__WHAT THE EXERCISE ASKS__
How many lines of the listing contain the string "computer"? Only the number is wanted.
↓↓↓
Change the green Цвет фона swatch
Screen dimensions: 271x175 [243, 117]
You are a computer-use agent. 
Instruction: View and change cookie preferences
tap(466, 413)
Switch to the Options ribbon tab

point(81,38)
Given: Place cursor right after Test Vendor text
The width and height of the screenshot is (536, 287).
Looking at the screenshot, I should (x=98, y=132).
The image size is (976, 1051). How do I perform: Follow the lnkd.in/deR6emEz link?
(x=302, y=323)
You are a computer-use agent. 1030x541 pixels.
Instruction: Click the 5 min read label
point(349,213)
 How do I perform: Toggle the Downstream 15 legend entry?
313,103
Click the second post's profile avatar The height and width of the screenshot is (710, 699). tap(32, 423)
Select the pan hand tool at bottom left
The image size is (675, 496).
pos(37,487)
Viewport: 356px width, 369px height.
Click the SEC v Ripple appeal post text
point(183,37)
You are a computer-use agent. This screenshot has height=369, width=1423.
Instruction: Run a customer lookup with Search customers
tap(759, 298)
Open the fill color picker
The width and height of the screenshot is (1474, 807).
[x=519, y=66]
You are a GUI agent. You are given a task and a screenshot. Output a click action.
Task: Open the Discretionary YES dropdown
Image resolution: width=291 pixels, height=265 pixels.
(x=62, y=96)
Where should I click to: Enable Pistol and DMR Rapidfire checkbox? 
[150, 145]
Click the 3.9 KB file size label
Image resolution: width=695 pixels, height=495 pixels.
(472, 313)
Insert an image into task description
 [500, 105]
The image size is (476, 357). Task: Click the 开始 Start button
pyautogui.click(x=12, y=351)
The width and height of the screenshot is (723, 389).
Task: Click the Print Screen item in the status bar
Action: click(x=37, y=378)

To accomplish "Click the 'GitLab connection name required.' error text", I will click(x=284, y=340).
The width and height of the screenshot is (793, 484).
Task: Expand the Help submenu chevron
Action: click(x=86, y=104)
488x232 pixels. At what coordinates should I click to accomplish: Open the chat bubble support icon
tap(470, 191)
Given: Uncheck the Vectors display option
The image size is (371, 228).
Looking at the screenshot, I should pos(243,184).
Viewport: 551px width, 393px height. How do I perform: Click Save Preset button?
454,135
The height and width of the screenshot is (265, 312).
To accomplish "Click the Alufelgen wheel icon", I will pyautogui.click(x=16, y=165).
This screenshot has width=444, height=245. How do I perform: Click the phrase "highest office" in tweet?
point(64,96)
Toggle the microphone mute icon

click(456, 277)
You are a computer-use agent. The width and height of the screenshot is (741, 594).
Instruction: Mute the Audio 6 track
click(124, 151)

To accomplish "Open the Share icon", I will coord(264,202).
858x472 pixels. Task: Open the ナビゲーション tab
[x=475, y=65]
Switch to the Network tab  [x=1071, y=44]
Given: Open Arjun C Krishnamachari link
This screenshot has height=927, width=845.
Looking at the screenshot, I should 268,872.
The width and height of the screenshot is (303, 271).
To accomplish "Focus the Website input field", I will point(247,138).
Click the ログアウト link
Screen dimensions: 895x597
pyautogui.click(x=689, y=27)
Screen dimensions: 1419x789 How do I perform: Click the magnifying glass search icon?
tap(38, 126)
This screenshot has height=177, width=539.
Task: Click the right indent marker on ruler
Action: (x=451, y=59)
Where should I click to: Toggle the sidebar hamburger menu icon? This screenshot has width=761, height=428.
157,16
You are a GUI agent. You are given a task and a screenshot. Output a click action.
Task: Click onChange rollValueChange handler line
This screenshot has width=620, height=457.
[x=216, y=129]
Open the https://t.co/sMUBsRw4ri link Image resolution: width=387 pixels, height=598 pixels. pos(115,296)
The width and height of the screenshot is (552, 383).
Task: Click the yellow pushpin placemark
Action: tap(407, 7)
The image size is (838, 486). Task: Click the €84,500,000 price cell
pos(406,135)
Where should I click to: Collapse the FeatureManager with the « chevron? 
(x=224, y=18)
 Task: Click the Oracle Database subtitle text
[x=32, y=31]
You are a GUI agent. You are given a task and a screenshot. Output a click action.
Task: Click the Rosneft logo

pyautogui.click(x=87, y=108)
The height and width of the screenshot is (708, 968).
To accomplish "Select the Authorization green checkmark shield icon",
↑↑↑
__ANSWER FOR THE TASK__
4